I have been a wife for 35 years. When my husband and I married, he told me that he did not want to spend the rest of his life with me.
He wanted someone who would take care of him and have an easy life.
He told me that he would be able to relax and not have to worry about work. It is too late for him to want that now, though.
We have two sons, and he takes good care of them. Now that they are adults, he makes time for them and his family and friends.
He does not travel for pleasure anymore, but it was his hobby in the past.
He is a good man with a good heart and very generous, but he was never able to show this side of him to me.
He is shy and would not initiate anything.
I usually put pressure on him to do things, so he would see what I wanted.
I am sure he was not really happy all the time when he was younger and is happy now. I am the first woman he married and the first woman he has a child with.
I think he has settled down. I am not a gold digger or anything like that, but I am lonely and want to have sex with him.
I have told him this many times and he ignores my wishes. He has told me that he needs space.
He loves me very much, but it is too early for him.
I have been having an affair with another man for three years, and my husband knows about it, but he does not care.
I want to end the affair, but I am having a hard time.
Every wife and husband wants the same things: a life that is fulfilling and filled with contentment and satisfaction.
But you are the first woman your husband has married.
This means that, as the wife, you have to take the lead on creating this life you both seek because he has not taken that role in his marriage.
You must make a deliberate choice to make your husband happy and treat him as you would want to be treated.
"Making your husband happy is about the choices you make as the wife.
You need to start seeing yourself as a co-owner of the marriage and show him that he is your top priority," explains Dr. Carrie Ruiz, a psychologist and relationship expert.

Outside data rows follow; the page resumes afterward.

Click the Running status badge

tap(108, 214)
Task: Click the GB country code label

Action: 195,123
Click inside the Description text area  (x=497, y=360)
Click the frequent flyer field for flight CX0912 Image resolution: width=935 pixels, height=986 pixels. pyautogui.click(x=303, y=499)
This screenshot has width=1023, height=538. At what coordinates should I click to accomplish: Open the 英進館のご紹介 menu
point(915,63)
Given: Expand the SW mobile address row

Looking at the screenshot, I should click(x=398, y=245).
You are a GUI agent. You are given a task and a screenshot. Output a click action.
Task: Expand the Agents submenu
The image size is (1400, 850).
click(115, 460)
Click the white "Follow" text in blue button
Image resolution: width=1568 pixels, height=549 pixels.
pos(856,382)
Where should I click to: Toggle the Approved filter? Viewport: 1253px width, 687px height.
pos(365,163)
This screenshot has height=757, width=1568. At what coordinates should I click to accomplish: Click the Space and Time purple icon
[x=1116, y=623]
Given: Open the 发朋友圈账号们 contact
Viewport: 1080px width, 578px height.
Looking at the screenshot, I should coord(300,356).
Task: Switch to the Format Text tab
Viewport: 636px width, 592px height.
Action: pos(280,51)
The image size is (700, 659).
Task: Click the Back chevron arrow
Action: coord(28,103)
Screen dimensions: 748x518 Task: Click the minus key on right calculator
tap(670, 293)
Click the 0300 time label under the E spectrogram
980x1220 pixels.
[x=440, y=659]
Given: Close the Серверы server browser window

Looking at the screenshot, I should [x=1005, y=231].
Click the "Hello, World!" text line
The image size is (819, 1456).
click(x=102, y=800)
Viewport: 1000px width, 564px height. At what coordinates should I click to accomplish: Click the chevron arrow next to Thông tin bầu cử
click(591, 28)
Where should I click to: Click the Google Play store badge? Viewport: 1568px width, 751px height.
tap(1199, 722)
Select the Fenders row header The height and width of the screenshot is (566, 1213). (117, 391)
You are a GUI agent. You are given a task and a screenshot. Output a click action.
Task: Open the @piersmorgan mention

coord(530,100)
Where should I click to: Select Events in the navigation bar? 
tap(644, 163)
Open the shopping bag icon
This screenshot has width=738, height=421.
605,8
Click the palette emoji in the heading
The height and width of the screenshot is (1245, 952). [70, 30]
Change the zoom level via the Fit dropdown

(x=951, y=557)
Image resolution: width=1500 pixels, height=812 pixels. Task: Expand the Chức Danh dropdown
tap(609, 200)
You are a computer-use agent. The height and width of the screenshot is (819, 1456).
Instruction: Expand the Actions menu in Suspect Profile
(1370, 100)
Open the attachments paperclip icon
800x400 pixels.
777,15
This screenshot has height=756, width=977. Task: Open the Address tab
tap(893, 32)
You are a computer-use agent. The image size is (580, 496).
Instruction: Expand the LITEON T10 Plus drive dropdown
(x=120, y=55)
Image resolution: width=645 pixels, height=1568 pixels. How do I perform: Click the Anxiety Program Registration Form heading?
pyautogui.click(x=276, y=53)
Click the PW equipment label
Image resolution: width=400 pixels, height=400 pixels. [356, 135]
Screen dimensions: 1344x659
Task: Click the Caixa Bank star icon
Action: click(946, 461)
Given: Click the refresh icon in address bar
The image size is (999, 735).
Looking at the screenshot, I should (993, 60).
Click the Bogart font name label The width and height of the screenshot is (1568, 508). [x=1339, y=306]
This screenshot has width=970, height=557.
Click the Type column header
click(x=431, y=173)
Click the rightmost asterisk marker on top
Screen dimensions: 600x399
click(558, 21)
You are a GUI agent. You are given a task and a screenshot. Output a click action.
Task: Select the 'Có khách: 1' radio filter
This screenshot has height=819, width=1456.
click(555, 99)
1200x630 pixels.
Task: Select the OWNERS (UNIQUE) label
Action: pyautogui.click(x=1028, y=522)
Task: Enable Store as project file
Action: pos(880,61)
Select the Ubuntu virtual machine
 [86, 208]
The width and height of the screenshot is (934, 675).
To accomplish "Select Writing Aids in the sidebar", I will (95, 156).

That does not mean you always have to have the final say. You must find a balance.
You need to be firm and firm in your demands
"It's about negotiating a deal, where you make some compromises while holding on to your integrity," she says.
Here are tips for you to make your husband happy.
You are the only woman your husband has married and, unless he is married to another woman, you are his only one.
I'm not saying that you have to act like a clingy bridezilla and make demands, but, as the wife, you need to take up that role.
He is probably still seeing other women. He needs to be told that you are jealous.
Let him know that you do not want him to sleep with other women, so it would help if he took the time to reassure you that he would not do that.
"Getting him interested in the bedroom and romance can be as simple as wearing clothes that show you're taken," Ruiz says.
He may want to show off and have sex with other women because it is a right of passage for men to do so, but you are his wife and the sex you have with him is yours.
You can go to dinner and a movie without him and just have fun, but once you are alone in the car or alone in bed, only you will know what's on his mind.
"Women are inherently good listeners and spend more time than men listening to one another.
Show him you want to be supportive of him," Ruiz says.
Let him know you respect him and that you are not upset about his affairs.
Let him know you understand that this is part of growing up and having a family.
Be the supportive wife and let him know you love him and want him to be happy.
Talk to him about the new friendships you have formed and encourage him to stay in touch with his old ones, but encourage him to make new friends and to meet new women as well.
"Tell him he is allowed to meet other women to advance his career and to spend time with his friends, but this does not mean he has to sleep with them," Ruiz says.
Tell him that you want him to stay true to you while being true to himself.
When he sees that you support his decisions, he will know you have his best interests in mind and it will help him stay on track, so you can both be happy.
While it is admirable that you are trying to make your husband happy, don't forget to put yourself first.
"You are a single woman and you need to put your needs first. If he is not happy, you will not be either," Ruiz says.
Remember to prioritize and be honest with yourself about what's important to you.